The Romantic poets did significant damage here. Byron constructed his entire erotic persona around the language of consuming possession — loving so violently that the beloved becomes a kind of territory to be defended. Keats wrote to Fanny Brawne in 1820 with lines so suffocating in their need that scholars still debate whether to call them love letters or documents of psychological siege. “I have been astonished,” he admitted to her, “that men could die martyrs for religion — I have shuddered at it — I shudder no more — I could be martyred for my religion — Love is my religion.” The martyrdom is the point. The suffering is not incidental to the love; it is presented as its proof. When jealousy entered this frame, it arrived not as a pathology but as a credential.

The nineteenth-century bourgeois marriage contract calcified this into institutional form. A husband’s jealousy over his wife’s movements, correspondences, and social relationships was not considered a personality defect but a reasonable extension of ownership rights dressed in the language of protection. John Stuart Mill, writing in The Subjection of Women in 1869, identified the mechanism with surgical precision: the legal and social structure of marriage had produced a form of intimate despotism so total that even its victims had been trained to experience their captivity as cherished. The surveillance was not incidental to the institution; it was its operating principle. What Mill could not have fully anticipated was how thoroughly the emotional vocabulary of that surveillance would survive the legal structures that produced it, long after women gained property rights, suffrage, and formal equality.

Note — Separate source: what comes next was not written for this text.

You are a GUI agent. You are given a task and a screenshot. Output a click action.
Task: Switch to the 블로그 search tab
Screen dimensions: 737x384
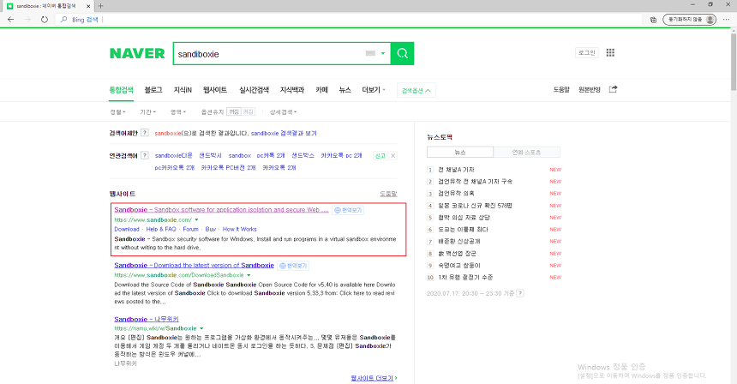click(153, 89)
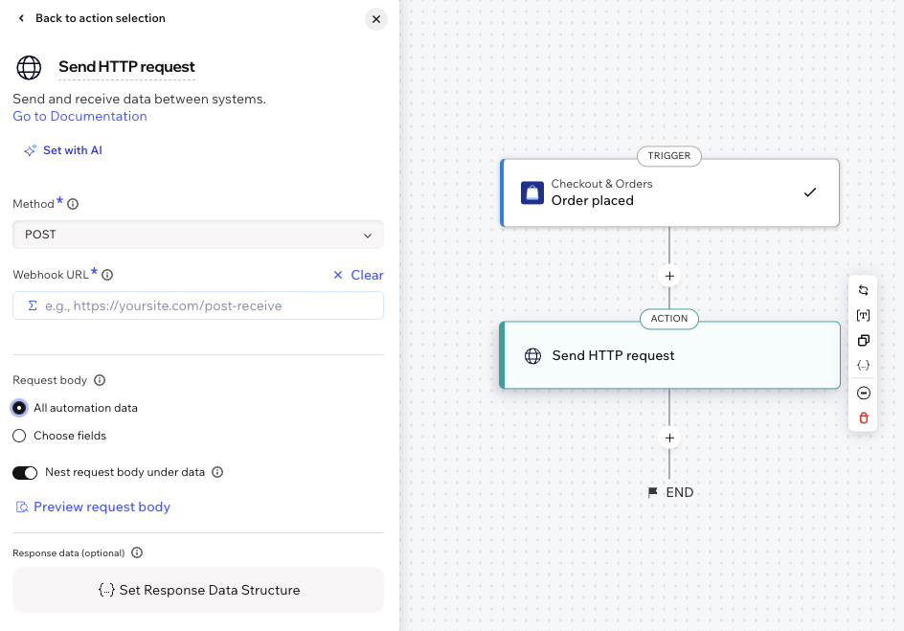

What survives is the grammar. The feeling that a partner who does not display jealousy must not truly care. The instinct to read indifference into ease, to interpret security as a failure of love rather than its achievement. Psychologists call the underlying architecture anxious attachment, first mapped systematically by John Bowlby in the 1960s through his work on early childhood bonds, later extended by researchers like Philip Shaver and Cindy Hazan in their 1987 study applying attachment theory directly to adult romantic relationships. Their findings were uncomfortable for the romantic mythology: the behaviors most culturally legible as passionate love — hypervigilance, possessiveness, the compulsive need to confirm closeness — correlate consistently with early experiences of inconsistent care, not with the depth or health of adult feeling. The jealous lover is not loving more. They are, in measurable behavioral terms, reproducing the survival strategies of a child who could not predict whether comfort would arrive.

The culture never updated its user manual to reflect this. The story remained: jealousy means you matter to someone. Which means anyone who has never monitored you, questioned you, or made you feel like something that might be stolen at any moment — has perhaps never loved you at all.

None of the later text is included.